(Supplied data)

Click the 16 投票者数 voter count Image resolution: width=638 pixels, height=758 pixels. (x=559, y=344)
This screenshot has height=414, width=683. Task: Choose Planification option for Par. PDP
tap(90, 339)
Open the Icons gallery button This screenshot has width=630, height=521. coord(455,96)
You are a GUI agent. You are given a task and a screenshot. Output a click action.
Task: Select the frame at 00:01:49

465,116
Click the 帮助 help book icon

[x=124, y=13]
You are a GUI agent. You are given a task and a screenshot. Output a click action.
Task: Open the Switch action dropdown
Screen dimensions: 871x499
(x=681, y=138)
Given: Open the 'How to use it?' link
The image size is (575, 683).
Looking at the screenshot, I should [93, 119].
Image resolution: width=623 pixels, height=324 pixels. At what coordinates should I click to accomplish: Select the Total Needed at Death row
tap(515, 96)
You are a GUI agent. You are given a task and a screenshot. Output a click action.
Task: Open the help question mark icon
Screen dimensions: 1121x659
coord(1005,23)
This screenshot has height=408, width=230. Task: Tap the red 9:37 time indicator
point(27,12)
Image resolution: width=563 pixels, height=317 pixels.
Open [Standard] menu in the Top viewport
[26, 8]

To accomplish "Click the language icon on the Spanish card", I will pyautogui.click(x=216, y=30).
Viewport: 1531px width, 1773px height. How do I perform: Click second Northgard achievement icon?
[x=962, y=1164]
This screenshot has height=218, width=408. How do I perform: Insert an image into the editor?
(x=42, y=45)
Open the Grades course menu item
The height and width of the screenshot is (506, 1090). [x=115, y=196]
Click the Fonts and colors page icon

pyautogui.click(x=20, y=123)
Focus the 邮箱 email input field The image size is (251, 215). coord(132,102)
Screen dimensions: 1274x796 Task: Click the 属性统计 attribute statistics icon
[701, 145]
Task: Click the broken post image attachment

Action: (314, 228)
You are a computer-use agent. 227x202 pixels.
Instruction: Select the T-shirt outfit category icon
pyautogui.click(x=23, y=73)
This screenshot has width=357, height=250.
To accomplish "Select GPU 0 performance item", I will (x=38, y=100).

(End Supplied data)

• What you have to do
Would you restate each of the entries word for word?

• Solution for this task
Click the 16 投票者数 voter count Image resolution: width=638 pixels, height=758 pixels. (x=559, y=344)
This screenshot has height=414, width=683. Task: Choose Planification option for Par. PDP
tap(90, 339)
Open the Icons gallery button This screenshot has width=630, height=521. coord(455,96)
You are a GUI agent. You are given a task and a screenshot. Output a click action.
Task: Select the frame at 00:01:49

465,116
Click the 帮助 help book icon

[x=124, y=13]
You are a GUI agent. You are given a task and a screenshot. Output a click action.
Task: Open the Switch action dropdown
Screen dimensions: 871x499
(x=681, y=138)
Given: Open the 'How to use it?' link
The image size is (575, 683).
Looking at the screenshot, I should [93, 119].
Image resolution: width=623 pixels, height=324 pixels. At what coordinates should I click to accomplish: Select the Total Needed at Death row
tap(515, 96)
You are a GUI agent. You are given a task and a screenshot. Output a click action.
Task: Open the help question mark icon
Screen dimensions: 1121x659
coord(1005,23)
This screenshot has height=408, width=230. Task: Tap the red 9:37 time indicator
point(27,12)
Image resolution: width=563 pixels, height=317 pixels.
Open [Standard] menu in the Top viewport
[26, 8]

To accomplish "Click the language icon on the Spanish card", I will pyautogui.click(x=216, y=30).
Viewport: 1531px width, 1773px height. How do I perform: Click second Northgard achievement icon?
[x=962, y=1164]
This screenshot has height=218, width=408. How do I perform: Insert an image into the editor?
(x=42, y=45)
Open the Grades course menu item
The height and width of the screenshot is (506, 1090). [x=115, y=196]
Click the Fonts and colors page icon

pyautogui.click(x=20, y=123)
Focus the 邮箱 email input field The image size is (251, 215). coord(132,102)
Screen dimensions: 1274x796 Task: Click the 属性统计 attribute statistics icon
[701, 145]
Task: Click the broken post image attachment

Action: (314, 228)
You are a computer-use agent. 227x202 pixels.
Instruction: Select the T-shirt outfit category icon
pyautogui.click(x=23, y=73)
This screenshot has width=357, height=250.
To accomplish "Select GPU 0 performance item", I will (x=38, y=100).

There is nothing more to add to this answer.